- **Fragmento mostrado**:
--------------------
Finalmente, digamos que Adán Buenosayres también provoca efectos políticos, en este caso por medio de la sátira y la parodia. La sátira y la parodia, en verdad, atraviesan la totalidad de la novela, pero sus efectos políticos se hacen muy evidentes en el Libro Séptimo, intitulado “Viaje a la Oscura Ciudad de Cacodelphia”. Esa ciudad, creada por el astrólogo Schultze cual auténtico demiurgo, se encuentra en las profundidades de Buenos Aires, al modo de un averno rioplatense.
--------------------
- **Datos proporcionados**:
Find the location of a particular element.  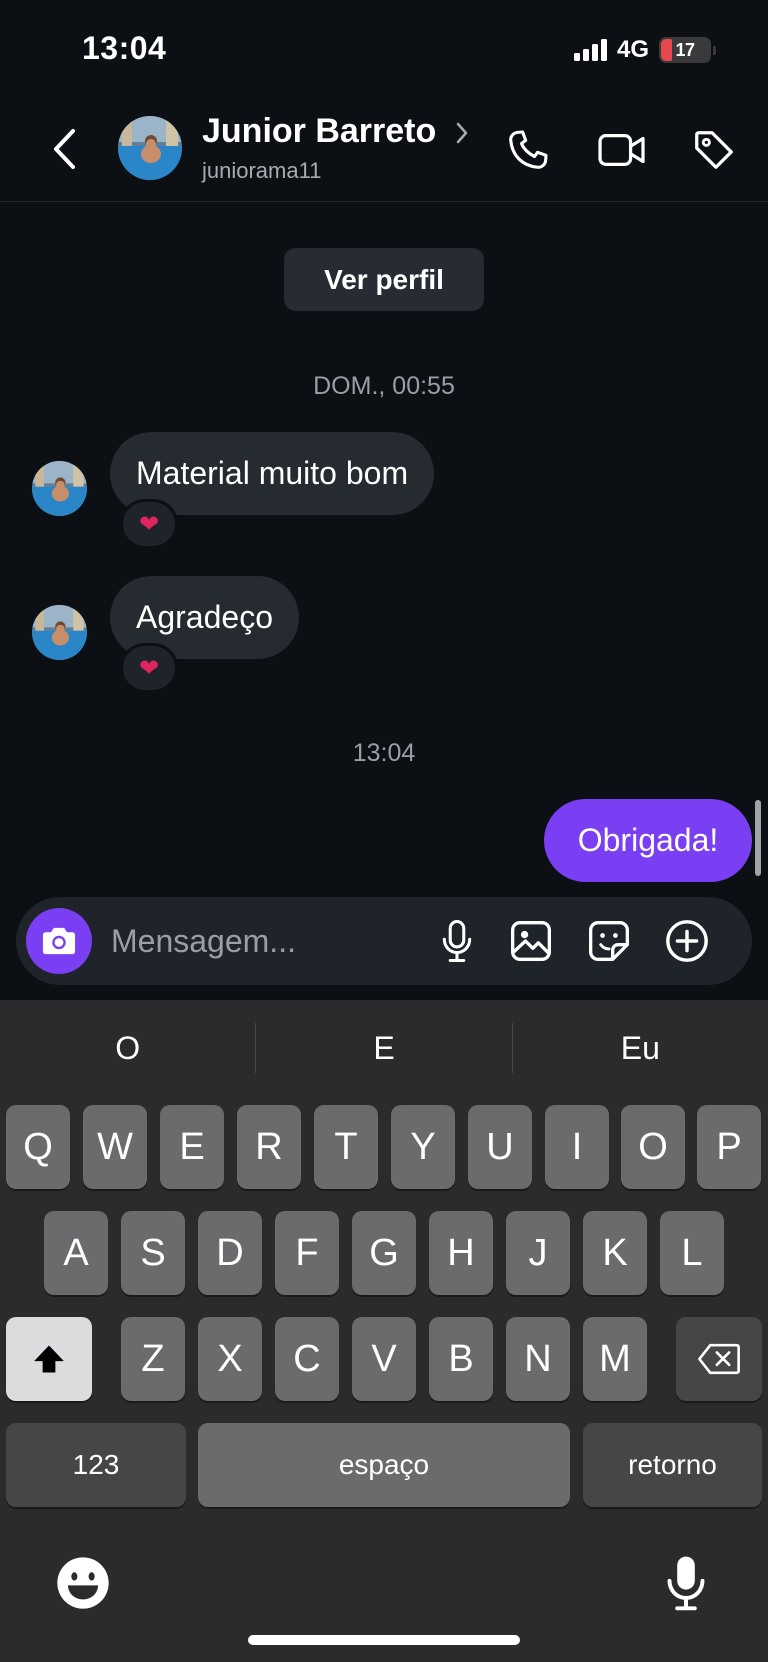

key-j: J is located at coordinates (538, 1253).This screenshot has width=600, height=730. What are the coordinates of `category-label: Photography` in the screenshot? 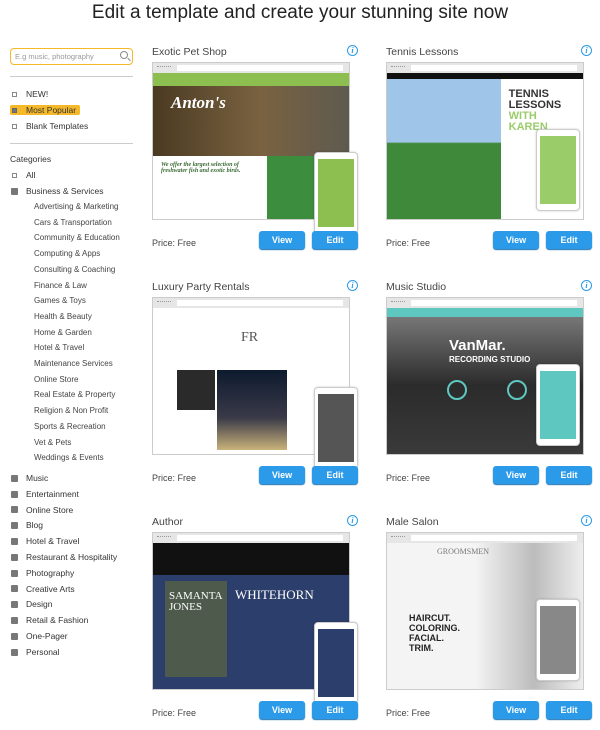 It's located at (50, 572).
--------------------
- **Qué debes hacer**:
• A. Según el fragmento mostrado, ¿qué título lleva el Libro Séptimo de la novela?
• B. Indica si cada afirmación concuerda con el fragmento mostrado y cita las palabras exactas que lo deciden: (i) La ciudad de Cacodelphia fue creada por el astrólogo Schultze. (ii) La sátira y la parodia aparecen únicamente en el Libro Séptimo. (iii) Cacodelphia está situada en las afueras de Buenos Aires.
Los datos no hacen falta para resolver el ejercicio.

- **Respuestas del ejercicio**:
• A. Se titula "Viaje a la Oscura Ciudad de Cacodelphia".

• B.
(i) Sí: "creada por el astrólogo Schultze cual auténtico demiurgo".
(ii) No: "atraviesan la totalidad de la novela".
(iii) No: "se encuentra en las profundidades de Buenos Aires".